2月6日(木)、矢嶋光准教授(国際政治学)が法学会出版助成を受けて出版された、『芦田均と日本外交:連盟外交から日米同盟へ』(吉川弘文館)の出版報告会を開催しました。
報告会ではまず、矢嶋准教授から芦田均の人となりが写真を使って紹介され、引き続き同書の内容についての報告がありました。戦後、再軍備論を主張した芦田は先行研究ではリアリストとして位置づけられています。それに対して矢嶋准教授は、戦前、国際連盟成立から始まった理想主義的な「新外交」に芦田が強い影響を受けている点に着目し、新たな芦田均像の提示と戦後日本外交における再軍備論の整理を試みました。
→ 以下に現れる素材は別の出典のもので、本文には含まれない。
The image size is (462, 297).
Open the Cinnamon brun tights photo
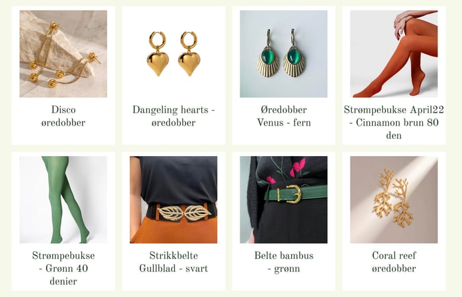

そして戦後の芦田の再軍備論はリアリズムに基づく自主防衛論者のそれではなく、国際連合憲章と日本国憲法との整合性という観点から現れたものであると論じました。最終的に芦田の再軍備論は米ソ冷戦による国連の機能不全という現実を前に日米同盟への傾斜という道を辿ったという議論がなされました。
その後、フロアからの質疑応答と議論が行われました。政治学、歴史学、憲法学といった多様な分野からの観点も交えた活発な質疑応答でした。